Aim of the task — Can you reproduce word for word everything in the text below on artists, race, and violence from "Benevolent violence" down to "such a situation?"?

He describes the political experience of a black American to be to go along with whatever the Left is doing or saying, because it is far too complicated to understand it through all the other filters. “I, as a black American, need to tread very lightly and figure out how to abstract what I do and say, so that it seems as harmless as possible, even to the point of removing myself from authorial presence in terms of the writing. This is only because I don’t know what my face really means to people other than an opportunity to take advantage of it. Because I’m black,” he says.
This feeling of exhaustion among black Americans was not like this five, or ten years ago even. And it disturbs Feelings to see no material progress. “When I was a kid, I could trust most black people that I ran into because we were navigating some sort of underground, even in the 1970s. I don’t know if I have that same feeling anymore,” he shares his anxieties.
Benevolent violence
Violence, of any form, has become a huge part of our current existence. But what is one to do with forces that don’t feel so malevolent but aren’t benevolent either, asks Feelings. What is an artist’s responsibility in such a situation?
Responding to this, Majumdar says he has had his fair share of death threats over the last 12 years. While it doesn’t bother him much, he admits the effects a writer’s politics can have on their family is enormous, resulting in conversations over whether they should send their daughter to school or home-school her during the furore over staging of one of his plays Djinns of Eidgah in 2019.

Available data —
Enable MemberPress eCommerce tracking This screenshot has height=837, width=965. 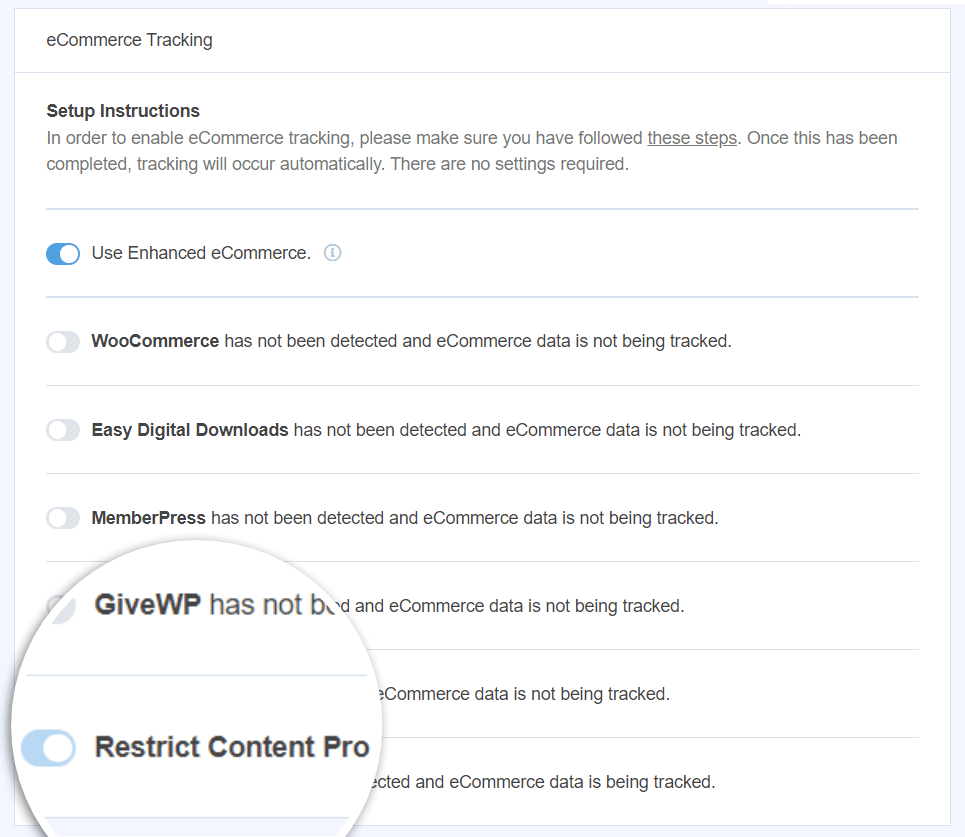(62, 517)
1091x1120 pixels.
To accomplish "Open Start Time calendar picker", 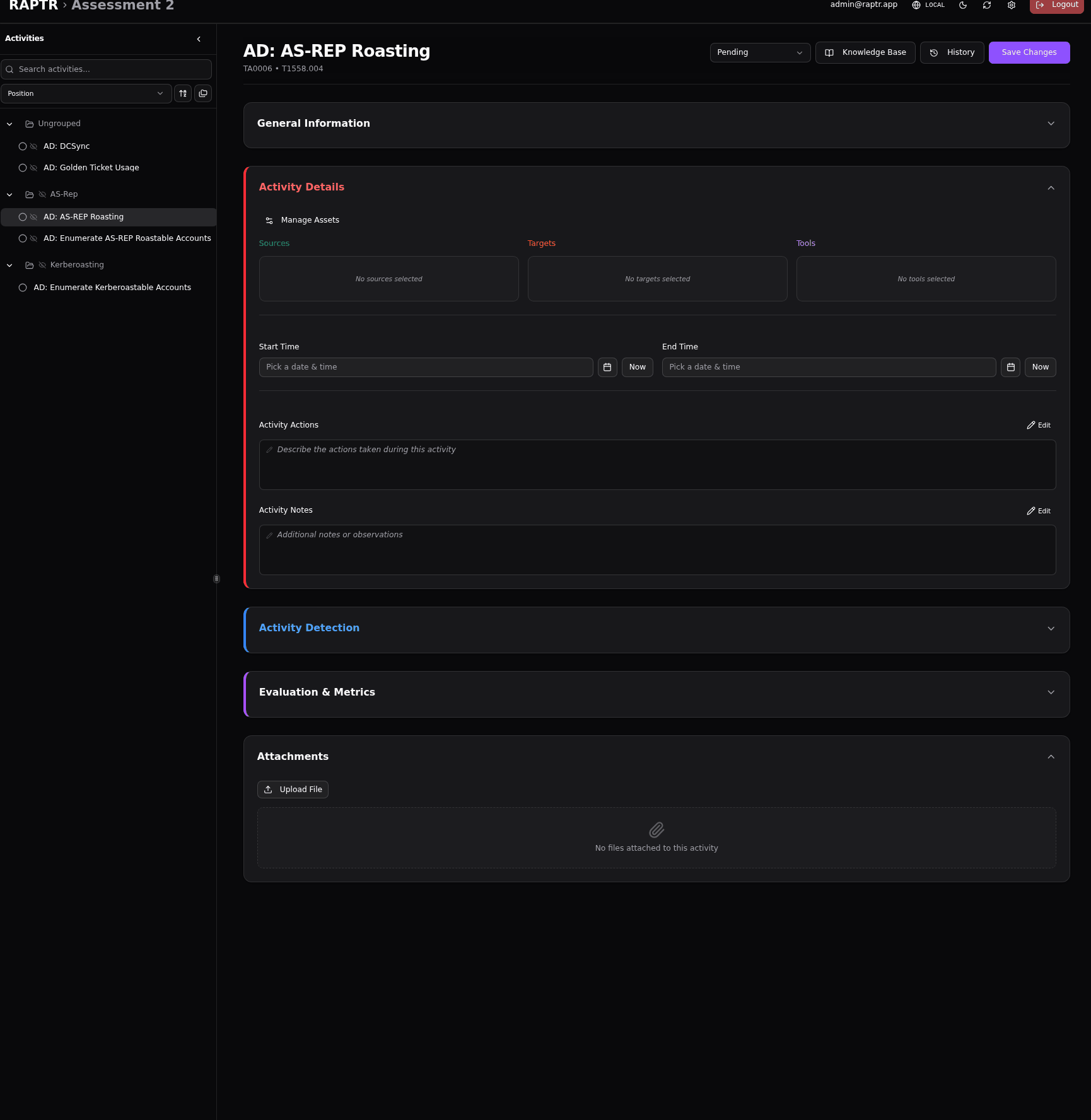I will 607,367.
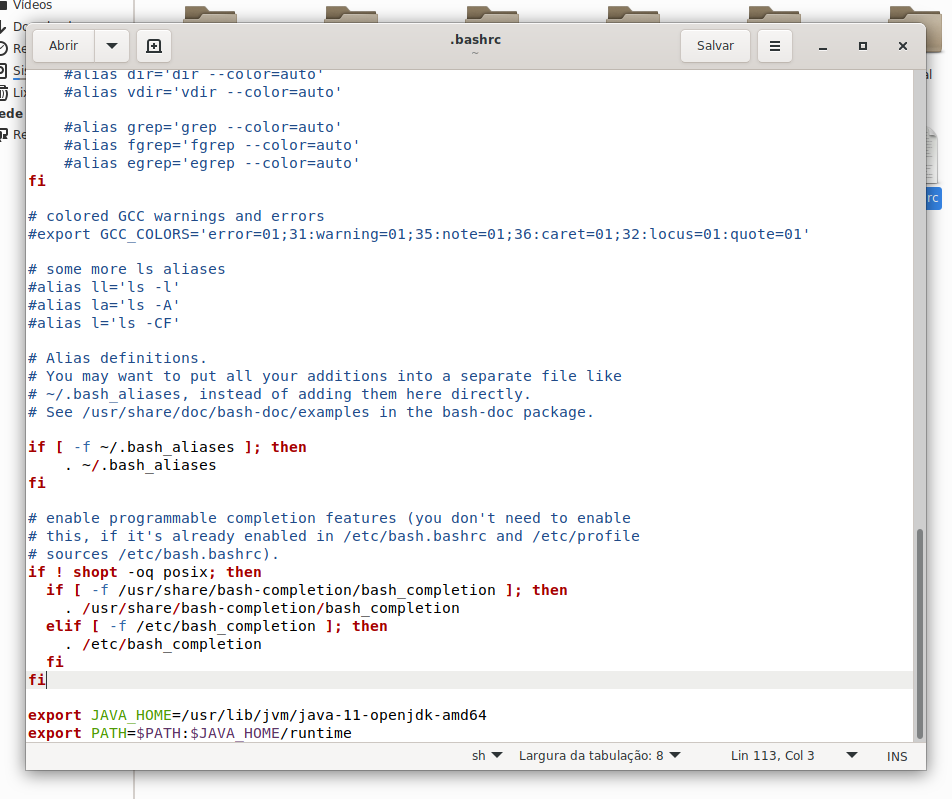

Reply to the task —
Benevolent violence
Violence, of any form, has become a huge part of our current existence. But what is one to do with forces that don’t feel so malevolent but aren’t benevolent either, asks Feelings. What is an artist’s responsibility in such a situation?